Wrong certificate: a lesson for family historians

The wrong certificate

A death certificate that turned out not to be the person I was looking for isn’t all ‘bad news’. It eliminates that possibility. And this being Cumbrian Characters, won’t ‘go to waste’.

The story of Thomas Bell who died in 1871 may not be that much of a ‘story’, but below you can see how starting with a death certificate (and a subscription to a genealogy website or other access to census records), you can piece together more about someone than bare dates.

It also proves that without sources like certificates, you cannot be 100% sure ‘something you found on a website’ (especially someone else’s family tree) is accurate. And a wrong certificate can prove useful.

The wrong Thomas Bell

Thomas Bell died February 6, 1871, at Glassonby. Someone had seen the death index listing and put the date down for another Thomas Bell, on their family tree. This Thomas Bell is also on my tree and I was told by great aunts he ‘died at sea’. I’ve never been able to confirm that, nor find a death certificate. The wrong certificate shows the online tree is wrong. The date of ‘my’ Thomas Bell’s death remains unsolved.

Piecing a life together

Thomas Bell of Glassonby was just 38 when he died, and had been suffering from pulmonary consumption for ‘a long time’, along with chronic bronchitis.

The informant was his brother William Bell, who was present at the death.

William lived at Todd Bank, Kirkoswald, where he farmed what looks on the 1861 census to have been 74 acres of land. It appears variously as Todd Bank and Tod Bank, by the way.

Search for ‘Tod(d) Bank’ today and it suggests it was built in the late 1890s. Is this wrong, or was the farmhouse rebuilt?

In 1861, William Bell was not long married to his wife Jane. They had a daughter Rachel, aged one year. And Jane must have fallen quickly pregnant again, for there was also a three-month-old baby, called William. Thomas Bell was living with them then, his occupation listed as carter. And they were doing well enough to employ a domestic servant. 

The 1871 census was taken two months after poor Thomas Bell died, so we don’t know if he stayed with his brother.

However, a check for a death notice finds one in the Penrith Observer that tells us he died ‘at Glassonby, at the house of his mother’.
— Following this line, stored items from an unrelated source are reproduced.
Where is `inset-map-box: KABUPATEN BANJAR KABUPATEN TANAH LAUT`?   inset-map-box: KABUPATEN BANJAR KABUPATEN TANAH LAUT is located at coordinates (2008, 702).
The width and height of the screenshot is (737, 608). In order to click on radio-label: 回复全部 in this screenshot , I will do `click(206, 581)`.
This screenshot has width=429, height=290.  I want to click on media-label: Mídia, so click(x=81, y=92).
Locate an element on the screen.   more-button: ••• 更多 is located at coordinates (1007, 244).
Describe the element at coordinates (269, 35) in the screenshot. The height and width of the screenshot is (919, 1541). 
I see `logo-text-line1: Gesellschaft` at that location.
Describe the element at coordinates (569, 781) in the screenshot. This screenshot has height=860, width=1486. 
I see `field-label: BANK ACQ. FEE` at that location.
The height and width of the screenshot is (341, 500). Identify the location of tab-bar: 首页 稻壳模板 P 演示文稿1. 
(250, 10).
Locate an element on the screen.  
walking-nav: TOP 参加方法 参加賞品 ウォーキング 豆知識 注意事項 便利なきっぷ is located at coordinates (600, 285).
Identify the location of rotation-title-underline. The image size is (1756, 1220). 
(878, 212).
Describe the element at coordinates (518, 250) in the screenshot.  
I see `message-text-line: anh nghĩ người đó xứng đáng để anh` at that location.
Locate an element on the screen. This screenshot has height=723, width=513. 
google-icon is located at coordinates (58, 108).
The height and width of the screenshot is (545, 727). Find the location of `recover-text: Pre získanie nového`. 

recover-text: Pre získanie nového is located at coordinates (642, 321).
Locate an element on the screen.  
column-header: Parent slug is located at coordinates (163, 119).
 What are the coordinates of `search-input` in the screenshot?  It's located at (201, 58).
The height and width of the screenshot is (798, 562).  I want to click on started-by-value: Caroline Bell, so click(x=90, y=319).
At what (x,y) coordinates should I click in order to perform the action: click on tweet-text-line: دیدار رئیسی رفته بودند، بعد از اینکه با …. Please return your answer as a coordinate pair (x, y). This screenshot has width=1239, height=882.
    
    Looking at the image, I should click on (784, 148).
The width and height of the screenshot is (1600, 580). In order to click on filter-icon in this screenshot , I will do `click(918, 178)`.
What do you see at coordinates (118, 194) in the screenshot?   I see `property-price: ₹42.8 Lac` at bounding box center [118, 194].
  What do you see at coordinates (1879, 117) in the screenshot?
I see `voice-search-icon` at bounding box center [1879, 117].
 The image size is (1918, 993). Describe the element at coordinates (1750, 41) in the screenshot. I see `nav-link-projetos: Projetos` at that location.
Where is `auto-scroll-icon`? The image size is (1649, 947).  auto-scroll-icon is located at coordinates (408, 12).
Jane Bell had by now had two more children (at least). Rachel was now 11 and William 10, but there was gap of two years then to daughter Hannah. Youngest daughter Margaret was just two – a gap like that sadly suggests other children had been born, and died, between.

Jane, by the way, was born Jane Tuer, about 1830.

Jane Tuer married William Bell at Kirksoswald on January 28, 1858. Was Rachel (Rachel Hannah Bell was born in the first quarter of 1860) their first child, or the couple did suffer terrible loss before having her?

Common surnames

Unfortunately, Bell is an extremely common surname in Cumberland. (You can read more in this post). And as Kirkoswald came under Penrith district, it would be an expensive task to order all the Bell birth certificates from March quarter 1858 to June quarter 1859 (allowing for Jane being pregnant with Rachel after then) to see if any fit. You could narrow that down by only looking at names where there is a birth and a death in that time frame. Eg, there’s a Robert born June quarter 1859 and a Robert died September quarter that year. But you’d still likely end up with a wrong certificate or two.

Don’t assume Jane Bell was a chaste bride, by the way. It was very common for pregancy to pre-date marriage.

Jane Tuer was a housekeeper for a family in Great Salkeld in the 1851 census. She was the daughter of farmer Joseph Tuer and his wife Rachel – after whom baby Rachel Hannah was named. 

So if ‘Rachel’ was after Jane’s mother, then ‘Hannah’ surely…? 

Well, 1841 has a William Bell aged 14 with parents William and Hannah, in Kirkoswald, and happily, it’s at Tod Bank. (So don’t fall for a William in  Westmorland in 1851 with parents John and Hannah – don’t mistake Ancestry ‘suggestions’ for certainties. 

The census page is very faint and hard to read, but looks to have ‘James, eight years’. This should be Thomas, but either the transcriber gave it their best shot, or the enumerator made a mistake. Which is always possible.

In 1851, ‘our’ William, and his brother Thomas, were with their widowed mother Hannah at Todd Bank.

Margaret Bell wasn’t the last child to be born to William and Jane Bell. For on March 19, 1873, Jane gave birth to another son – and they named him Thomas. Which would seem a tribute to William’s poor brother.

And to continue the sense of a cycle… in 1911, Thomas Bell the namesake was living at Tod Bank – with his older brother William.

A final note of caution

While I was able to piece the above together in a couple of hours, it isn’t cast-iron. To be 100 per cent sure you have the right people on your family tree (and why would you want strangers?!), you need to verify each of them with ideally at least three sources. That includes paying for certificates.